А я не готов вот так, ни с того ни с сего! Из-за страха, что все скоро закончится?

— Нет, ну это же надо! — она стала дергать замок на юбке. — Не будет зефира в шоколаде, не будет моего любимого печенья с апельсиновым желе, не будет халвы, соленых огурцов, помадки…

— Так я пойду и куплю! — обрадовался я и тут же засобирался в магазин. — А ты пока хвороста напеки. Я скоро! — я быстро выпрыгнул за дверь, боясь, что Галя схватит меня за штаны.

Выскочив на улицу, я немного успокоился и начал понимать, что иду в магазин. Мне захотелось купить вкусной жирной селедки или банку шпрот, а лучше всего кусочек свежей колбаски или буженинки.

— Сахарную пудру не забудь! — услышал я Галин голос.

Я развернулся, сделал несколько шагов вперед и, запрокинув голову, посмотрел наверх. Она стояла на втором этаже, прикрывшись белым тюлем, красивая, с растрепанными волосами… Она смотрела на меня. Я смотрел на нее.

Мы оба всматривались друг в друга, пытаясь запомнить, запечатлеть в своих сердцах это мгновение, как будто оно никогда больше не повторится.

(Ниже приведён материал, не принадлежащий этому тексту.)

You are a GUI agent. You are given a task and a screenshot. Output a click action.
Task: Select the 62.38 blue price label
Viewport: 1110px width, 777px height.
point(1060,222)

Ведь там, на небе я не буду стоять с запрокинутой головой, а она не будет смотреть на меня из окна….

А потому что мы люди

Я просто удивляюсь нашим женщинам! Они думают, что мужчины это не просто люди, у которых голова может заболеть или нога зачесаться, а какие-то существа, у которых ничего не должно болеть. Ничего не должно чесаться!

У нас будто в организме никаких органов нету! Мы из стали и сплавов! И нервы у нас железные и воля из чугуна. И все мы можем и все мы умеем. А главное никогда не устаем! Да! Всегда готовы!

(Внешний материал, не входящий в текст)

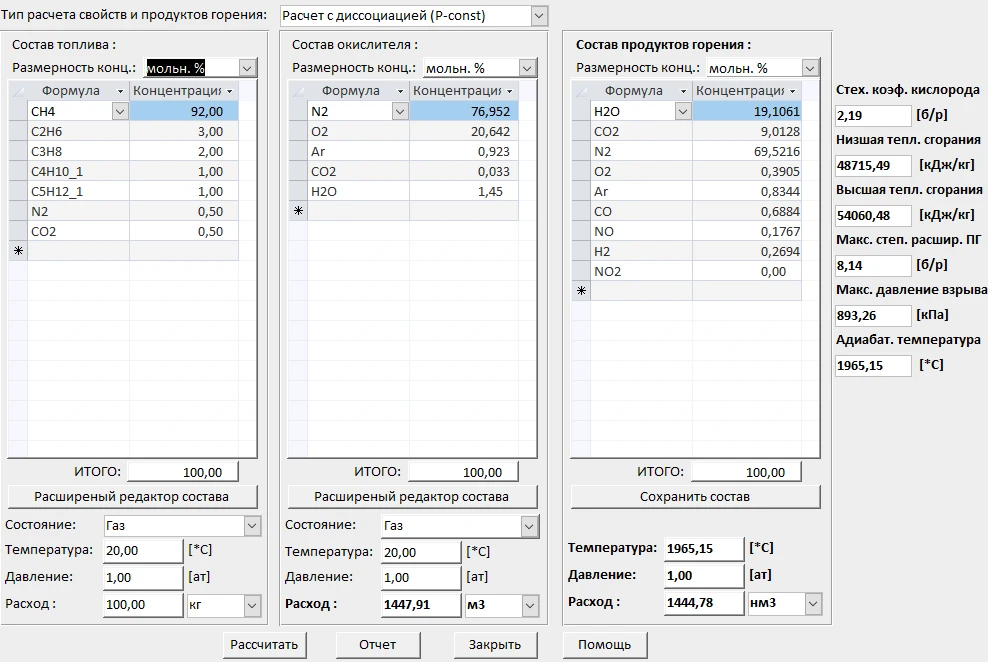988x662 pixels.
Task: Click the oxidizer pressure input field
Action: click(x=421, y=578)
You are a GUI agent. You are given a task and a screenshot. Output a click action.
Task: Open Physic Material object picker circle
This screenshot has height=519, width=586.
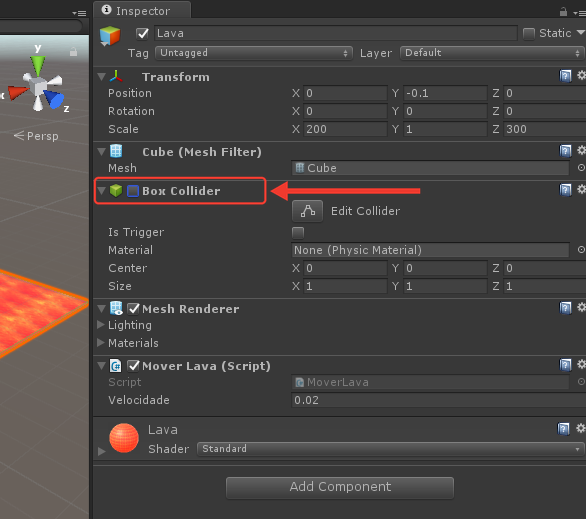point(581,249)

И шкаф собрать и полку повесить и маму пойти на вокзал встретить. Притащить две тяжелые сумки с солеными рыжиками. А потом ковер пойти на улицу выбить и фарша намолоть целый таз, и пододеяльники снять с веревки. А они все попримерзли!

И при этом мы смеяться должны! Должны подпрыгивать от счастья на левой ноге, нюхать герани изо всех сил, замечать, как красиво блестит на солнце и переливается фаянсовый чайник, а за окном вдруг перестал падать снег!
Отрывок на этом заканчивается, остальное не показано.